Does the JAD builder do arbitrary scales?
No — it generates modular ramps from base × ratio^n. It gives you the modular half of a hybrid; the arbitrary overrides you write by hand alongside the generated tokens. The output is plain CSS variables, so mixing in your own values is trivial.
Can I tell if my current scale is already modular?
Divide each size by the one below it. If the results cluster around a single number (say all near 1.25), your scale is effectively modular and you can adopt that ratio and regenerate. If they scatter (1.1, 1.4, 1.2…), it is genuinely arbitrary.
How do I get an in-between ratio the dropdown does not list?
The page offers eight presets only. For a value like 1.27, call the tool through the JAD runner's API with a numeric scaleRatio — the underlying handler accepts any positive number. The runner request shape is in the cookbook above and the build-pipeline guide.
Will switching from arbitrary to modular break my layouts?
Some sizes will shift by a few px as they snap to ratio steps. Diff the generated ramp against your real usage first (the how-to steps cover this), adopt tokens where they land within ~1px, and keep arbitrary overrides for the rest. The change is usually small and improves consistency.
Does fluid scaling work for both approaches?
Yes. The builder's fluid clamp() block covers the modular ramp automatically. For arbitrary sizes you build individual clamp() values with the clamp() generator. A hybrid uses the generated fluid block for the ramp and per-value clamps for the overrides.
Which is better for a brand-new product?
Modular, almost always. You get a coherent ramp in seconds with one decision (the ratio), which is exactly what an early system needs. Add arbitrary overrides later as real layout needs surface. Starting fully arbitrary on day one means bikeshedding every size with no data.
How many sizes does a typical system need?

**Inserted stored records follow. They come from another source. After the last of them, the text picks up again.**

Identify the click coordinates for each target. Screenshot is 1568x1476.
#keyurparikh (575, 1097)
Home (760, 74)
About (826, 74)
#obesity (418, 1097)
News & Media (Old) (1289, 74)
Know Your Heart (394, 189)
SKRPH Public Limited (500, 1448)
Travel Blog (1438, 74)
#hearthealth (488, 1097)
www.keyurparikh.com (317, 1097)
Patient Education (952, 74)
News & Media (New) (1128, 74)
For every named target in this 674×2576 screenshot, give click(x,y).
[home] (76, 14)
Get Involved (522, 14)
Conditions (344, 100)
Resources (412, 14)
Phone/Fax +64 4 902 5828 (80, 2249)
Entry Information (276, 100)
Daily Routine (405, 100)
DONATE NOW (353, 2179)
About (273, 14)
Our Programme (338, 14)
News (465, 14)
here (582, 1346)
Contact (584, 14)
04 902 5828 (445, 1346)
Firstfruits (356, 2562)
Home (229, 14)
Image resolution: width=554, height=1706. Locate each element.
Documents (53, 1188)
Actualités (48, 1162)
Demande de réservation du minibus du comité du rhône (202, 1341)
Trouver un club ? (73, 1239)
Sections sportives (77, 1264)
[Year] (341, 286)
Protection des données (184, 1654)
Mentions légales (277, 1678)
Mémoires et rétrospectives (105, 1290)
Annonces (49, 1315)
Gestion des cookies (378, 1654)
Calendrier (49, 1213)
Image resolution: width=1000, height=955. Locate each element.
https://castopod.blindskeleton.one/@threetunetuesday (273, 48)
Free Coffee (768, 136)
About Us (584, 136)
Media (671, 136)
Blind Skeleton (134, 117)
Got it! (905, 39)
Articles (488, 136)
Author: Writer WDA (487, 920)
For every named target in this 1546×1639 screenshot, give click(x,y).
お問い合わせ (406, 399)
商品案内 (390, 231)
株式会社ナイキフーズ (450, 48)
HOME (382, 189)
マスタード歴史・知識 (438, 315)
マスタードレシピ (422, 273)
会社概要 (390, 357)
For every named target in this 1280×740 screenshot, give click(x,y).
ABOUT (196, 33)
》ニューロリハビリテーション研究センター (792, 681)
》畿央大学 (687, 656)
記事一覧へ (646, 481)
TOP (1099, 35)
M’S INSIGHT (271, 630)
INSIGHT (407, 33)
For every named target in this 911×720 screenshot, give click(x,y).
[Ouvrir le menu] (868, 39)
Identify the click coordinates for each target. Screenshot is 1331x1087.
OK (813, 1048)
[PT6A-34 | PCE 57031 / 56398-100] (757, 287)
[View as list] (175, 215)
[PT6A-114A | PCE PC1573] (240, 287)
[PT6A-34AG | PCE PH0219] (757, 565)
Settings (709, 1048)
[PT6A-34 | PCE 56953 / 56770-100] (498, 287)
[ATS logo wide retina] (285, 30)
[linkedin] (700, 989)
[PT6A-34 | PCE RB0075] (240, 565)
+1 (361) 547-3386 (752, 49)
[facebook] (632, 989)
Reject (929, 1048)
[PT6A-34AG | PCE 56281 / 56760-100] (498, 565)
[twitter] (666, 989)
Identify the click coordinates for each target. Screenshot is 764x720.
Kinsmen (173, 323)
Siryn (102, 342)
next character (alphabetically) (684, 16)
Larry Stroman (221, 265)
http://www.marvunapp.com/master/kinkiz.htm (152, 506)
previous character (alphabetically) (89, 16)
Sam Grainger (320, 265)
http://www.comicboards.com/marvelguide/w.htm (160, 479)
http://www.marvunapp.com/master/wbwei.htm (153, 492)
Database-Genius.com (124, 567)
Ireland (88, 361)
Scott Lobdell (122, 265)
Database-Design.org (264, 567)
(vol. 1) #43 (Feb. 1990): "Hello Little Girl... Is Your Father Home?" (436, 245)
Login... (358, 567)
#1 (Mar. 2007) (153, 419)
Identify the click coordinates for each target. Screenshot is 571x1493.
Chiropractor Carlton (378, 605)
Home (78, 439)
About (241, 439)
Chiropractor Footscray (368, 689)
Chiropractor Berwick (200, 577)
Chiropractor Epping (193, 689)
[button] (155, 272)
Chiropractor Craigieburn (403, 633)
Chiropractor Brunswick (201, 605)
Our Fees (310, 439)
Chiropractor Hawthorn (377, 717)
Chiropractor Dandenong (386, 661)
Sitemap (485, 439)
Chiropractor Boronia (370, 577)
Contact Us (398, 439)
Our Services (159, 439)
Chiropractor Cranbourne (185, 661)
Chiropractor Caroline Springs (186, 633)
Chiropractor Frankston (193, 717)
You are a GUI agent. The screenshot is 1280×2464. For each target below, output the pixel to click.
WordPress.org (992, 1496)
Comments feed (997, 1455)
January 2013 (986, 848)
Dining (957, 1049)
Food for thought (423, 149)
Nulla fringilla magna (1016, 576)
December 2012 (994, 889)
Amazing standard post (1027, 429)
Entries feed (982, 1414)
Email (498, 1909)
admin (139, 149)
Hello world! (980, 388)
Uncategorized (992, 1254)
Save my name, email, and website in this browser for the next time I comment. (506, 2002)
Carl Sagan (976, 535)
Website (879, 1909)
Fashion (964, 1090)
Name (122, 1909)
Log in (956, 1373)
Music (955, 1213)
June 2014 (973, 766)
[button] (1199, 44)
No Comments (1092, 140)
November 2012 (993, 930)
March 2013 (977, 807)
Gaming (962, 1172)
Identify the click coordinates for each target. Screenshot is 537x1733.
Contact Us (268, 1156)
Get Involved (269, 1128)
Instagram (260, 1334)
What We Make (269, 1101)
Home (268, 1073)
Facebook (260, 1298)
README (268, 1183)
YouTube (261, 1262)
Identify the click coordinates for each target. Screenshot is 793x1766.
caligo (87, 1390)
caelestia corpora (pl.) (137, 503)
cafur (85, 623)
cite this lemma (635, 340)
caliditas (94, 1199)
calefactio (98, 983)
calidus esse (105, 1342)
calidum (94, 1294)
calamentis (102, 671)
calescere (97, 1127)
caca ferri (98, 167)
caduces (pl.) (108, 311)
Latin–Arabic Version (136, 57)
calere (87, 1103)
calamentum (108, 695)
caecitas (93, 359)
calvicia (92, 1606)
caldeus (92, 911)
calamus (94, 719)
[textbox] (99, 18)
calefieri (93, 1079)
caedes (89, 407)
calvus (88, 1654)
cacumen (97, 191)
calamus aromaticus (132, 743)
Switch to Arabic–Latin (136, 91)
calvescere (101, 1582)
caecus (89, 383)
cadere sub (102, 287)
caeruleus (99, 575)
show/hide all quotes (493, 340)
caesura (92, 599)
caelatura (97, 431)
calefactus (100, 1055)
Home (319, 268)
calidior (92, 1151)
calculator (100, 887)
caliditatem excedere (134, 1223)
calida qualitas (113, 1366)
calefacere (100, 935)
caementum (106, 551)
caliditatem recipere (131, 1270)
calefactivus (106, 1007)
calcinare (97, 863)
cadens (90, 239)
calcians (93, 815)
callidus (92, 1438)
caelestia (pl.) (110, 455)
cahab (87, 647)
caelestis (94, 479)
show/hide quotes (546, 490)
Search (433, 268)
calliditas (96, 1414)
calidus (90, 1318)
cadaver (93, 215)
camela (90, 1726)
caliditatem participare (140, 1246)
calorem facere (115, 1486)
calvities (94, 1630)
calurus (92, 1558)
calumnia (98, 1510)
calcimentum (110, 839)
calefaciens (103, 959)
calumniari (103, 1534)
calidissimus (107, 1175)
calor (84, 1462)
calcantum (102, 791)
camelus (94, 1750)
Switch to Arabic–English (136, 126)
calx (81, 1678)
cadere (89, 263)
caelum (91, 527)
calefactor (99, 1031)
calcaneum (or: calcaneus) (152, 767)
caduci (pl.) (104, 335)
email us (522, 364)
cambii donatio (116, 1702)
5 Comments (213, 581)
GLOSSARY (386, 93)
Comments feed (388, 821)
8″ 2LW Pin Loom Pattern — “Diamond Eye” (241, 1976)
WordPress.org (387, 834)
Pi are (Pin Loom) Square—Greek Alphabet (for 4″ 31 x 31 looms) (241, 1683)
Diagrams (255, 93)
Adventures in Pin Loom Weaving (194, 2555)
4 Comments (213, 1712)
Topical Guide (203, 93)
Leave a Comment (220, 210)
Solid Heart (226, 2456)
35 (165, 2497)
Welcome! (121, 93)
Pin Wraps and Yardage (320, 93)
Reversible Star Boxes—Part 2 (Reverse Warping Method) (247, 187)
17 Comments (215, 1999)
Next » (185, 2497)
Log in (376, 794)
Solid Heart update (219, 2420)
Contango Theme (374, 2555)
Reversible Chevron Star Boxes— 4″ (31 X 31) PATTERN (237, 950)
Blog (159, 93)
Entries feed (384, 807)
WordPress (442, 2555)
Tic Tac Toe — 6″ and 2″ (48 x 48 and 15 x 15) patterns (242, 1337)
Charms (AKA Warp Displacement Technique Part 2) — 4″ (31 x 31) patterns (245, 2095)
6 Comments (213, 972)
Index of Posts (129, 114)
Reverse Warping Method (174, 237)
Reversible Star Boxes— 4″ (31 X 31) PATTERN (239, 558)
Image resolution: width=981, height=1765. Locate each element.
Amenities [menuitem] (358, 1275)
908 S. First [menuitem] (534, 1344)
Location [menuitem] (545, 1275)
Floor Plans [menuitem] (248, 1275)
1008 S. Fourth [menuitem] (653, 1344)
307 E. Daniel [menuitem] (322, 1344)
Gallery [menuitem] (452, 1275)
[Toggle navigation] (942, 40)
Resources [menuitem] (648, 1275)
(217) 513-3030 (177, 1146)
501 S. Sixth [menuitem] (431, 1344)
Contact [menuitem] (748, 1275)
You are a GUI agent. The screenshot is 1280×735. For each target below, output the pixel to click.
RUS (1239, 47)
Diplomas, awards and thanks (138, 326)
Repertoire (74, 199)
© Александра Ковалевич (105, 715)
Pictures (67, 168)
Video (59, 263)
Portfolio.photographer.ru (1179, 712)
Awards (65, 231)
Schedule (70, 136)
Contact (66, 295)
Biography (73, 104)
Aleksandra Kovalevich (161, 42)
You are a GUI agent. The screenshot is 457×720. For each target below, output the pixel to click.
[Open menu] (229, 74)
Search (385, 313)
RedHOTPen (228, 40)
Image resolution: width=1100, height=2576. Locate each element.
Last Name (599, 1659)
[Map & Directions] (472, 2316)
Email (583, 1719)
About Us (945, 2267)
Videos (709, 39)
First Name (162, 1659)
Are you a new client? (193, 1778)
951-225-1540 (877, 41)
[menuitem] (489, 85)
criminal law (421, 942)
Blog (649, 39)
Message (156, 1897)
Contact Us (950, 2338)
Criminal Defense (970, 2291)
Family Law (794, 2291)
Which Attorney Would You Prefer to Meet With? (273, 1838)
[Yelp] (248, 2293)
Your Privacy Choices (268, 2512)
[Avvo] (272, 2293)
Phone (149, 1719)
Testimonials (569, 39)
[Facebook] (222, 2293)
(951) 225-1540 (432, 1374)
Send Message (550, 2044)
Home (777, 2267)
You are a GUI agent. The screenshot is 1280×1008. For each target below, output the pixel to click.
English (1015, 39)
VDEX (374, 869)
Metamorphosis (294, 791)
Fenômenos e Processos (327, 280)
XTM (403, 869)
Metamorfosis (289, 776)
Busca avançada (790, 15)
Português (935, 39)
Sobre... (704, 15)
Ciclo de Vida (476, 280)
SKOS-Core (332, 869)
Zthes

Most ship 6–10 steps. The builder's slider runs 3–12. A dense product UI might use 6; an editorial site with big display type might use 10–12. Generate more than you think you need — unused tokens cost nothing and save you re-running when a new role appears.
Can I document overrides so the team respects them?
Put them in the same file as the generated tokens, named and commented (--font-size-hero: 2.75rem; /* off-ratio: layout demands 44px */). Reviewers then see the exception and its reason in one place. Undocumented magic numbers in components are what erode a scale over time.
Is there an objectively correct ratio?
No. Major Third (1.25) is the safe, popular default and a fine starting point. Editorial and luxury brands lean dramatic (Perfect Fifth, Golden); reading-heavy sites lean subtle (Minor Third). The brand-personality guide maps tones to ratios; the ratios reference lists all eight with values.